Extracted information =>

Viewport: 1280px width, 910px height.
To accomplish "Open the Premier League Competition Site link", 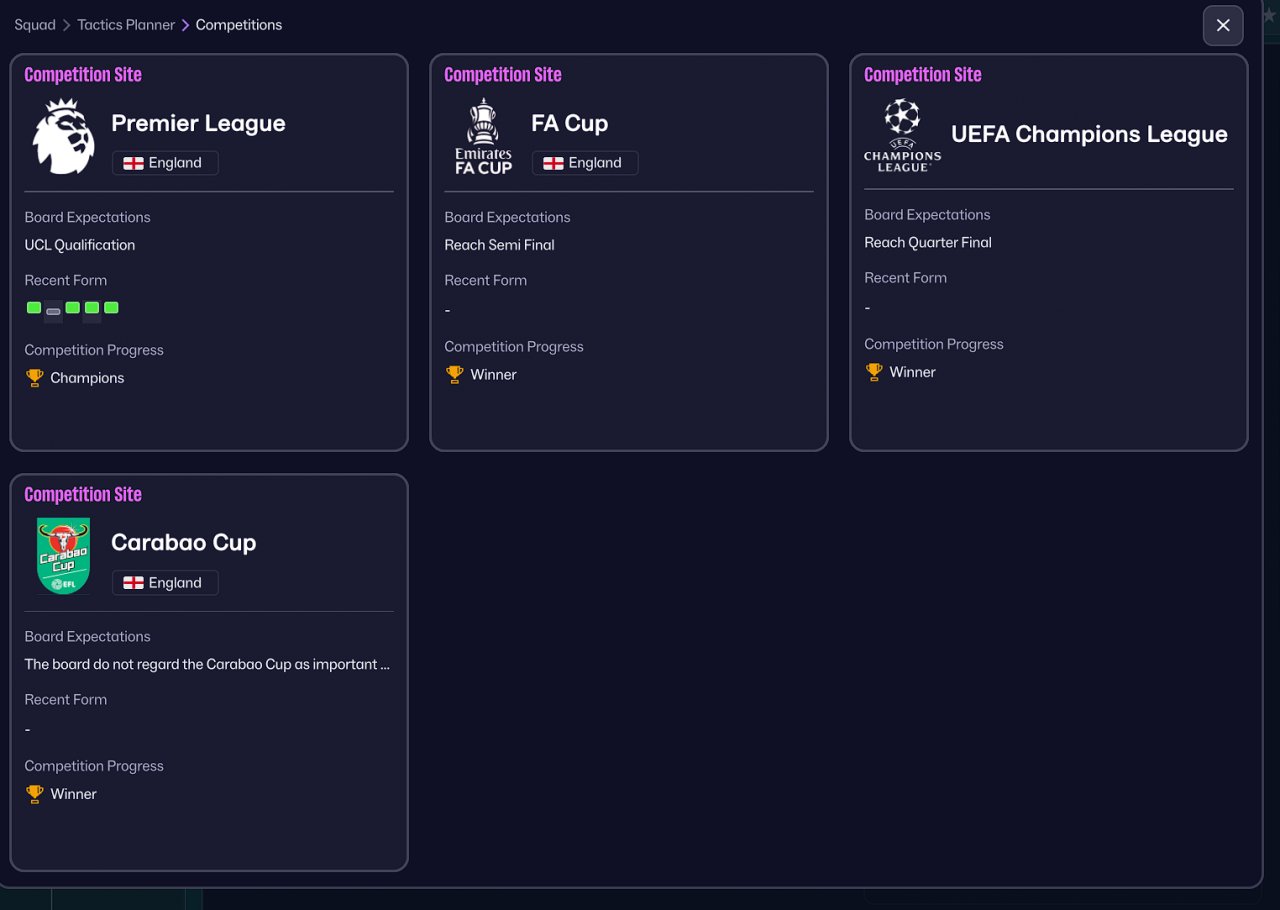I will [x=83, y=75].
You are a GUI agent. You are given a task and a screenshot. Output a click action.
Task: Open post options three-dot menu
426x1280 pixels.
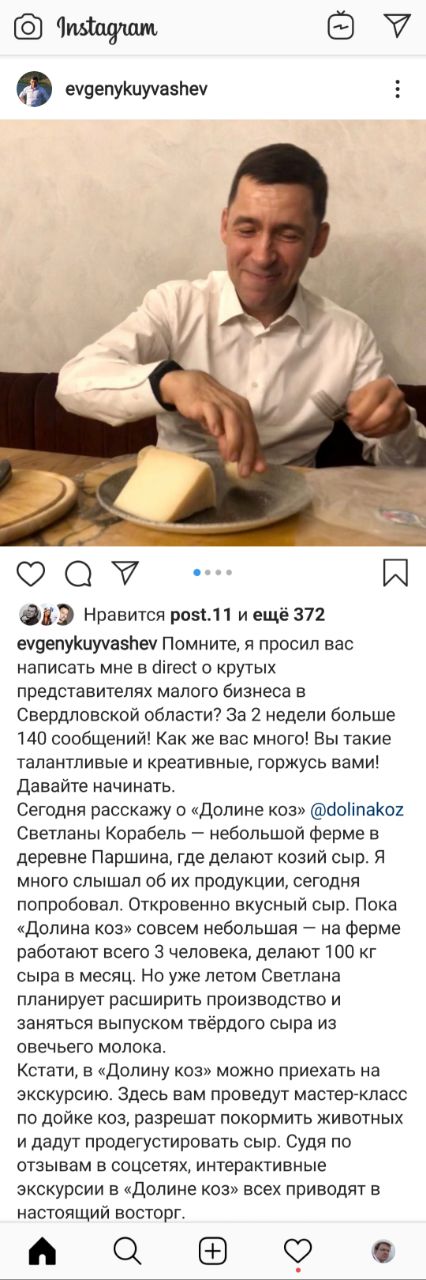397,89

Exercise => Retype only the lines above from the one with "You are a GUI" through the last, both ends included, keeping every picture out of the copy.

Expected answer =>
You are a GUI agent. You are given a task and a screenshot. Output a click action.
Task: Open post options three-dot menu
426x1280 pixels.
397,89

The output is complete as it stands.